Depending on your level of interest, you may be familiar with different types of gymnastics. At the Olympic level, men have six competitive events while women have four. Both sexes compete in floor exercises, vaults and bars, but while the guys’ bars are parallel, the women’s are uneven. Men further compete on still rings, pommel horses, and horizontal bars. Most floor exercises are classed under rhythmic gymnastics. They involve music, dance, balls, ribbons, hoops, and rope.
Many gymnasts are discovered as toddlers, and they start practicing soon after they can walk. This is important because their flexibility and body control develops along with their motor skills. For the average gymnast – especially female athletes – having a smaller, trimmer shape is an advantage, so they’re most active in their teens and tweens. But some of the more … expressive forms … like rhythm gymnastics … are open to older performers.
This is where Janine Murray comes in. While some Russian athletes are ready to retire at 16, Janine didn’t debut (at the Olympics) until she was 22. Jeanie – as her friends and family call her – was born in Harare, Zimbabwe, and attended Chisipite Junior School, where she was introduced to gymnastics and ballet.
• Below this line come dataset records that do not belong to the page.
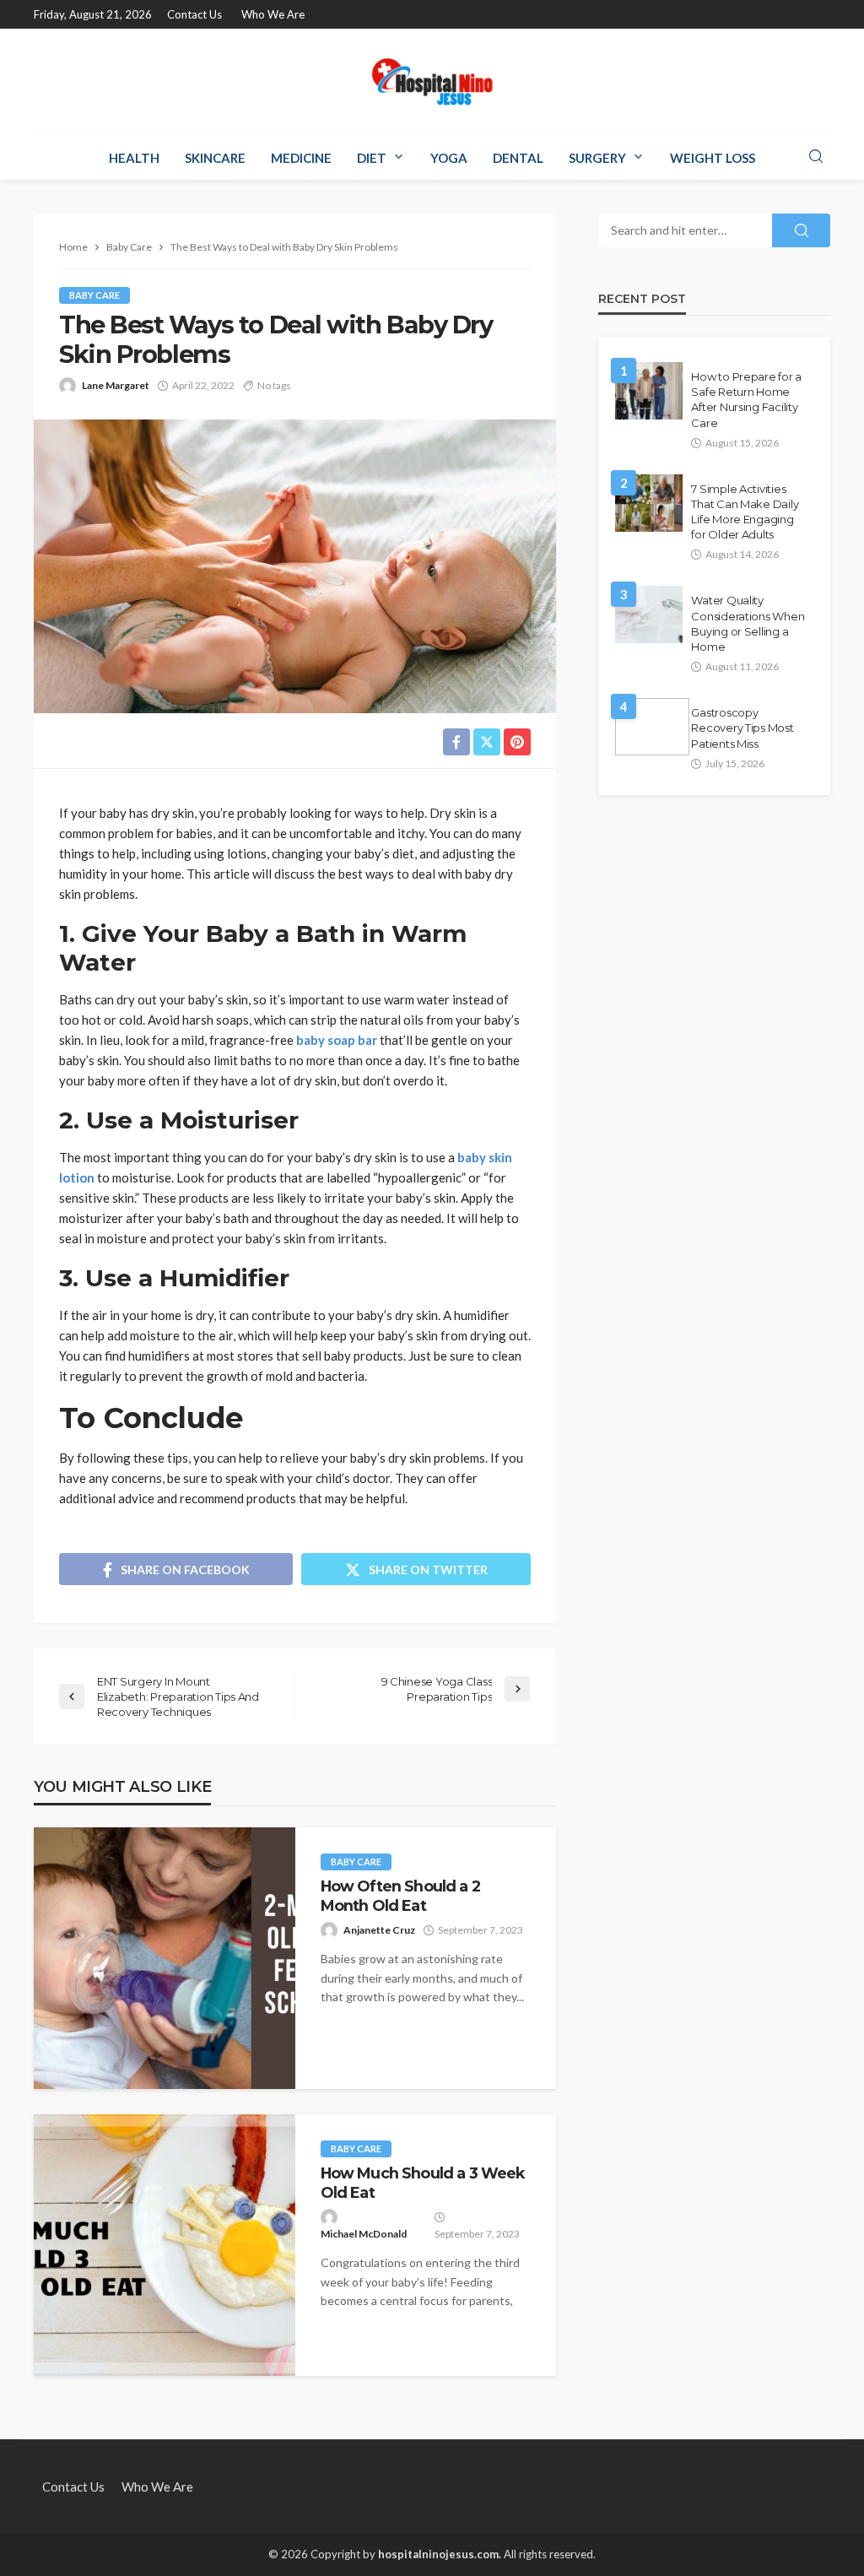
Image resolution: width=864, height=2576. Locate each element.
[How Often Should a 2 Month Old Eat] (164, 1958)
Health (134, 157)
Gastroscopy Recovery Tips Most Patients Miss (742, 728)
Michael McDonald (364, 2233)
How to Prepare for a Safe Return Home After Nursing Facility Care (746, 400)
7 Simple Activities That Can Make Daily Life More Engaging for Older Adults (744, 512)
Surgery (597, 157)
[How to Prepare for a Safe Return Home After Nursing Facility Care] (649, 390)
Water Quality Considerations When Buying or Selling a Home (747, 623)
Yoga (448, 157)
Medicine (301, 157)
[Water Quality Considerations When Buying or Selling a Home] (649, 614)
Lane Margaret (115, 385)
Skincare (215, 157)
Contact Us (194, 14)
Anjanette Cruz (379, 1930)
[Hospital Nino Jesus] (432, 81)
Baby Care (94, 295)
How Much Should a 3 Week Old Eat (423, 2182)
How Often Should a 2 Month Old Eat (400, 1895)
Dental (518, 157)
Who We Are (273, 14)
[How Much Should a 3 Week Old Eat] (164, 2245)
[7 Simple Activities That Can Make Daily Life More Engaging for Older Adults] (649, 503)
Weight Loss (712, 157)
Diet (371, 157)
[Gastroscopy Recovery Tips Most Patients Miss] (652, 726)
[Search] (816, 157)
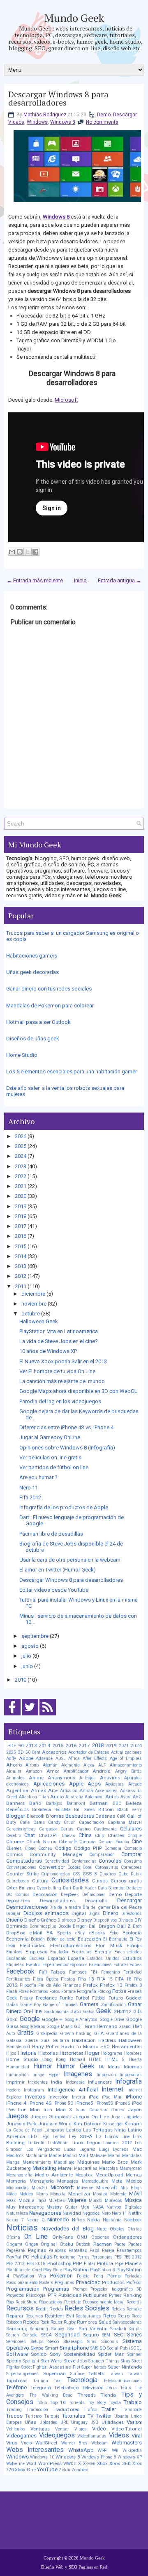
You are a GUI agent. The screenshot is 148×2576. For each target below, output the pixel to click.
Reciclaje (72, 2302)
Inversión (59, 2097)
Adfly (11, 1758)
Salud (105, 2322)
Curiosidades (70, 1880)
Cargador (48, 1829)
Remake (134, 2309)
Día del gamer (97, 1907)
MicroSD (39, 2187)
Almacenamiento (126, 1765)
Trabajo (133, 2402)
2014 (20, 1256)
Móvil (135, 2193)
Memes (134, 2175)
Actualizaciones (126, 1752)
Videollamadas (91, 2436)
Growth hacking (76, 2033)
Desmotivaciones (27, 1907)
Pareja (108, 2250)
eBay (80, 1933)
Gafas (12, 2004)
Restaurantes (88, 2316)
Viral (137, 2435)
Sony (55, 2354)
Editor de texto (61, 1939)
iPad (94, 2097)
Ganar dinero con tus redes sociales (49, 989)
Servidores (16, 2341)
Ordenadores (127, 2237)
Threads (87, 2395)
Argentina (17, 1790)
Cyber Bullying (20, 1888)
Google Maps (32, 2026)
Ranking (132, 2295)
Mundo (95, 2200)
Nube (102, 2229)
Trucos (14, 2416)
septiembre (35, 1636)
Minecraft (106, 2187)
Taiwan (116, 2373)
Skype (36, 2348)
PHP (77, 2263)
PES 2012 (132, 2257)
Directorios (131, 1913)
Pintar (89, 2263)
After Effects (95, 1758)
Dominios (17, 1926)
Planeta (133, 2263)
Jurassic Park (21, 2124)
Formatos (39, 1991)
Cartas (67, 1829)
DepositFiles (18, 1900)
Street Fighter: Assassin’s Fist (50, 2367)
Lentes (59, 2136)
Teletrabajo (66, 2387)
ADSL (61, 1758)
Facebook (20, 1971)
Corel (87, 1867)
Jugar (116, 2117)
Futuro (116, 1998)
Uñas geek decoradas (32, 972)
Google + (52, 2019)
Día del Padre (127, 1907)
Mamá (114, 2155)
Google (30, 2019)
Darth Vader (85, 1888)
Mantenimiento (37, 2162)
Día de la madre (65, 1907)
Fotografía (86, 1991)
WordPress (50, 2463)
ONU (82, 2237)
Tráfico (90, 2409)
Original (49, 2244)
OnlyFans (62, 2237)
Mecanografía (19, 2175)
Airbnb (32, 1765)
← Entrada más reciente (35, 580)
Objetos (117, 2229)
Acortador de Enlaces (89, 1752)
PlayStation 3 (102, 2270)
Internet (112, 2089)
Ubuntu (121, 2416)
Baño (35, 1803)
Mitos (11, 2194)
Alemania (70, 1765)
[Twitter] (30, 1715)
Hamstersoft (18, 2046)
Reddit (42, 2309)
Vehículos (15, 2429)
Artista (86, 1790)
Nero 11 (28, 1487)
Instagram (34, 2090)
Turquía (52, 2416)
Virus (11, 2443)
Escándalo (16, 1958)
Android (101, 1771)
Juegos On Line (91, 2117)
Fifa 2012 (30, 1497)
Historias (48, 2053)
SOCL (136, 2348)
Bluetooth (35, 1816)
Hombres (133, 2053)
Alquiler (13, 1771)
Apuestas (114, 1784)
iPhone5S (104, 2103)
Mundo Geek (74, 18)
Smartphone (74, 2348)
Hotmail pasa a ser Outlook (38, 1022)
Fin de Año (49, 1985)
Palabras (57, 2250)
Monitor (100, 2194)
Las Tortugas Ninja (104, 2130)
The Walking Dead (51, 2395)
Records (134, 2302)
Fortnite (68, 1991)
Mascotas (108, 2168)
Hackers (107, 2040)
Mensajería (42, 2181)
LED (32, 2136)
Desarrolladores (57, 1900)
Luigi (104, 2149)
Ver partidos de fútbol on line (53, 1467)
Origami (14, 2244)
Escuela (36, 1958)
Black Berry (129, 1809)
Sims (92, 2341)
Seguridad (67, 2334)
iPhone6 (122, 2103)
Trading (14, 2409)
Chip (99, 1835)
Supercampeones (22, 2373)
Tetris (125, 2387)
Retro (124, 2316)
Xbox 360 (119, 2463)
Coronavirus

She started rhythmic gymnastics when she was six (back in Harare). Her best friend took up the sport, so she did too, working with coach Makoto Sato at Rolf Valley Gymnastics. She later trained with Krasimira Yurukova (better known as Krasi).
Lock, stock, and coach
When she was 12, she moved to Perth. That was in 2002, and Krasi moved to Australia around the same time, but Krasi was based in Melbourne. At 169cm tall, Jeanie’s not as tiny as the typical gymnast, but her ballet background is helpful in her chosen sport, and she was active internationally until 2012. Jeanie specialises in the ribbon, but as a rhythmic gymnast, she ‘plays’ with all five apparatuses. She says her favourite gymnastic skill is pivots.
Her first contest of note was the Australian National Senior Championship in 2006, where she finished seventh overall. She competed in the national seniors every year except 2009 (due to an injury, though she did recover in time for the 2009 World Chamionships). In the 2012 nationals, she won gold in all five apparatus events. On the global stage, Jeanie participated in the 2007, 2009, and 2010 World Championships, winning gold in the latter (at a team event).
In 2012, she represented Oceania in Seattle’s Pacific Rim Championships, Seattle, USA. While in Seattle, she won two silvers and a bronze, following up with her appearance with a wild-card qualification for the 2012 London Summer Olympics. Unrelated, her favourite movie is Love Actually and her favourite team is the Springboks, South Africa’s national rugby team.
Beyond the gold
In 2008, while still doing competitive gymnastics, Jeanie enrolled for a Sports Science degree at the University of Western Australia. Like many gymnastics enthusiasts, she started young, but she didn’t receive Olympic recognition until her 20s. She describes it as her most significant gymnastic moment, and her best sporting year overall. Jeanie couldn’t have achieved any of it without the support of her coach, who worked with her both in Zimbabwe and Australia.
That support system and discipline plays a big role in sporting success. It’s not just about being talented or joining the right gymnastics club in Sydney. After all, Jeanie began her training path in Harare, and was based in Perth at the time of her national and Olympic qualifications. She still lives there now. But you do need the right team, and the right coach, so it may be helpful to find yourself a Krasi, or at least a good club within your neighbourhood.
Like many sports, gymnastics has a large mental / psychological component. Gymnasts can do things with their bodies that most of us see as pure magic. They need mental toughness and individual grit to stretch their bodies past breaking point, literally. When us mortals try to extend our limbs or contort our muscles, we hear cracks and creaks. Gymnasts routinely push beyond those points, making it look easy … and so graceful.
So no, you don’t have to move to Africa if you’d like to get into the Olympics. But it’s certainly helpful to join a good fitness and gym centre in Sydney, or wherever you live. Attend practice sessions religiously, listen to your coaches, and never give up on yourself. You never know – you just might spin and twirl your way to Australia’s next gymnastic gold. As Jeanie says, “If you think you can, you can.”